Cherry is a 2022 Estmerish drama independent film written and directed by Chloe Robinson in her directorial debut, based on her short story of the same name. It stars Amber Reed as the eponymous Cherry and Kit Darton as John. The musical score was recorded by Emile Jo Wilson. The film follows John's meeting with Cherry, revealed to be his future self, as the two discuss life and grapple with John's self-hatred and repressed gender dysphoria. The film premiered at the 83rd iteration of the Montecara Film Festival on 22 October 2022, and is set for a global theatrical release in October 2023.

Plot

John (Darton) is a young man who has just finished college. In the first winter of his gap year prior to university he decides to walk his usual route to college out of bordem. On this walk he notices that someone he doesn't quite recognise is following him from a distance. After he clocks her, she approaches him and introduces herself as Cherry (Reed), already knowning John's name and telling him they have a lot to talk about.

Cherry takes John to a hipster café called The Grind, where she orders a green tea and John orders a black tea. Cherry reveals to John that she is his future self, and after some initial confusion he accepts this fact after Cherry shows him old family photos that she only knows the significance of due to sharing the same memories. One of the photos is from their fifth birthday, a repressed memory in which they were chastised by their mother for playing with stereotypically-feminine toys that their father had bought them. This led to an argument which John believes led to their parent's divorce. Having accepted that Cherry is the future version of himself, John asks how she could be here, and Cherry explains time travel. She explains that, essentially, the basics of time travel are comparable to the ontological theory of social constructionism, and that collaborative consensus is important in establishing laws of physics: so much so that it can allow for time travel. John admits that this goes over his head; Cherry tells him he'll understand later.

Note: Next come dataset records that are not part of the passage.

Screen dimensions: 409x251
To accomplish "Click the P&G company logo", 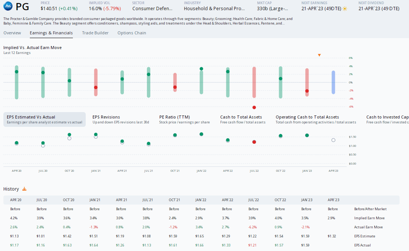I will coord(8,6).
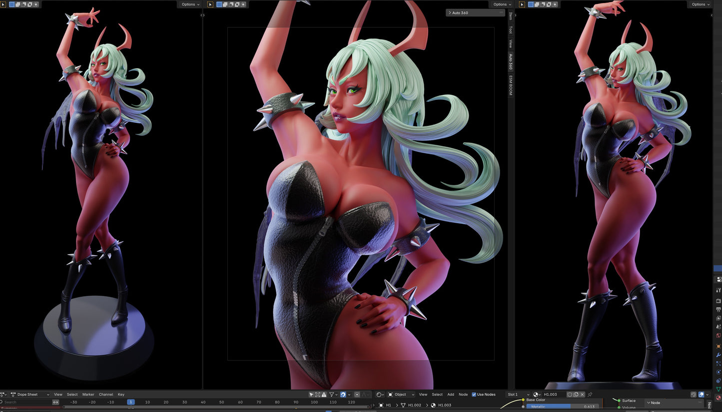Click the Physics Properties icon in the sidebar
Viewport: 722px width, 412px height.
coord(719,372)
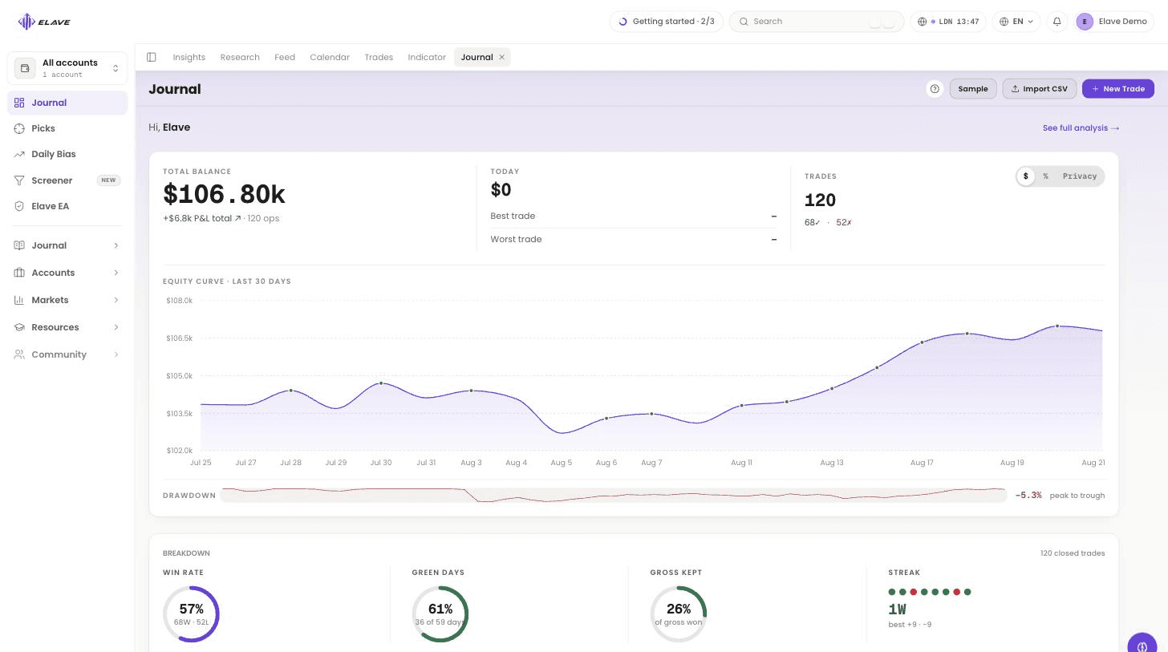
Task: Toggle Privacy mode
Action: point(1079,176)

John asks Cherry if the reason she travelled back in time was to force him to transition sooner, but Cherry tersely replies that the decision lays with him, she merely wanted to present him with the option; because they spent so long trying to figure themselves out, and so long avoiding the question. She wanted to give him the push to start answering. She says that it's nothing so important as though the fate of the universe relies on him answering the question, but that they deserve happiness, and answering that question one way or another is one way of getting there; "cliché as I know we both think this sounds, [happiness] comes from the heart". Cherry apologies for getting emotional and giving a big speech, but John smiles and says that's one of the things he loves about 'us'. Cherry/John muse in their head that that was one of the first times in a long time that they had given themselves a complement, but that it was not the last.

Cast

Amber Reed (left) and Kit Darton (right).

Production

Release

Reception

Critical reception

Writing for the The Chartist, Annie Kendall gave the film five stars, dubbing it an "emotional masterpiece". She also said that the character of Cherry is a "clever deconstruction" of the Manic Pixie Dream Girl archetype: "instead of serving to motivate a male character through romance, Cherry in a very real sense serves to motivate herself". Abigail Kynd of The Standard gave the film five stars, stating that the film is "an emotional adventure into those conversations we wish we could have with our past selves", adding that the occassional humour "never detracted" from the emotional tone of the film, but "punctuated" it. Q-Times, an LGBT+ magazine, praised the film's exploration of gender identity and gender dysphoria, and the casting of a trans woman in the leading role.